Perché le parole razziste che Faso mette sotto la lente di ingrandimento sono quelle che ciascuno di noi usa tutti i giorni per descrivere il mondo: ci sono termini come «legge» o «vendetta» insieme a quelli più direttamente riferiti all'immigrazione, da «mediatore» a «tolleranza zero», da «clandestino» a «sicurezza». E se lo spunto per riflettere sull'uso di quelle parole arriva sempre dal racconto - non di rado spassoso - di come insigni osservatori o la maestra di scuola o l'uomo in fila al supermercato abbiano parlato di un certo episodio che aveva come protagonista un immigrato o un' immigrata, Faso risale poi al vero significato del termine analizzato, alla sua origine e alla sua storia, svelandone gli incredibili slittamenti semantici (andate a guardare la parola «degrado»).

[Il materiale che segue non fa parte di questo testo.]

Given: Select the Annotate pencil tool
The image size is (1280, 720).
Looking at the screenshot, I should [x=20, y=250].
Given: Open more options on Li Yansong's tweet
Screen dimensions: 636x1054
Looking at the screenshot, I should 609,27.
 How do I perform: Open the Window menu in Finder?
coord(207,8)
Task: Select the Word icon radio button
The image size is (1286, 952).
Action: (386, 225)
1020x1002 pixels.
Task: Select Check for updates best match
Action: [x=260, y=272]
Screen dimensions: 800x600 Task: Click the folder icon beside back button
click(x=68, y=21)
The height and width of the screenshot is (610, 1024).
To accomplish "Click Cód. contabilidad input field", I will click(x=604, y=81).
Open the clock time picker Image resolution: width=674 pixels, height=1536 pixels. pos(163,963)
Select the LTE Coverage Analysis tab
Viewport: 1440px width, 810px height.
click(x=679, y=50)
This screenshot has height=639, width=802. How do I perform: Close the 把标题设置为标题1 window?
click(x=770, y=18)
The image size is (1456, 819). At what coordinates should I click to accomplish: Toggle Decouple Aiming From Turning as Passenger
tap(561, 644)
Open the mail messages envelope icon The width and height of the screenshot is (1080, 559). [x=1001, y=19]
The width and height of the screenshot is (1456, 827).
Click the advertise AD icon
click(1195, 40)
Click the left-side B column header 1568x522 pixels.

Si comprende così che la clava del linguaggio utilizzata contro gli immigrati nasconde un'altra malattia, più profonda, che colpisce gli gli autoctoni: la malattia della semplificazione, l'illusione che se «parliamo tutti uguale» ci capiamo meglio, che se evitiamo di fermarci a pensare siamo più al passo con i tempi che - è il caso di dirlo - corrono. Succede invece che piano piano cominciamo a perdere il contatto con cose e persone creando una metarealtà evanescente, e paurosa.
Per esempio, alla voce «cibo»: che c'è di male a organizzare una settimana di «cucina etnica» nelle scuole, come ha fatto con le migliori intenzioni una Asl toscana? Certo, per far partire il progetto ci sono voluti mesi, in cui di fatto si è combinato poco. Così quando il tempo stringe, si chiama una mediatrice culturale che in poco tempo deve buttare giù un progetto con la dietologa. Alle due donne, però, viene un dubbio: e se il couscous fosse poco «digeribile»? Sì, in effetti, meglio il riso, riso con pollo, ovviamente carne non halal, perché a questo non ha pensato nessuno. E quindi alla fine i bambini marocchini - quegli ingrati - non mangeranno il cibo cucinato per loro. Con effetti a catena strabilianti: maestre inviperite, che parlano male dei genitori marocchini pronti a rimpinzare i figli di cibi poco «digeribili», bambini che tornano a casa raccontando ai genitori che in Marocco si mangiano cose che fanno male, lettera firmata da un gruppo di insegnanti in cui si chiede che venga ripristinato nelle mense scolastiche in periodo di quaresima il digiuno del venerdì.
Ma Lessico del razzismo democratico è interessante anche sotto un altro aspetto: Faso vive in Toscana, uno dei territori «zoccolo duro» della sinistra. Qui come altrove le ultime elezioni hanno mostrato le prime crepe: gli elettori di sinistra migrano a destra. Gli appunti di Faso rappresentano una diagnosi credibile. Il problema è trovare la cura.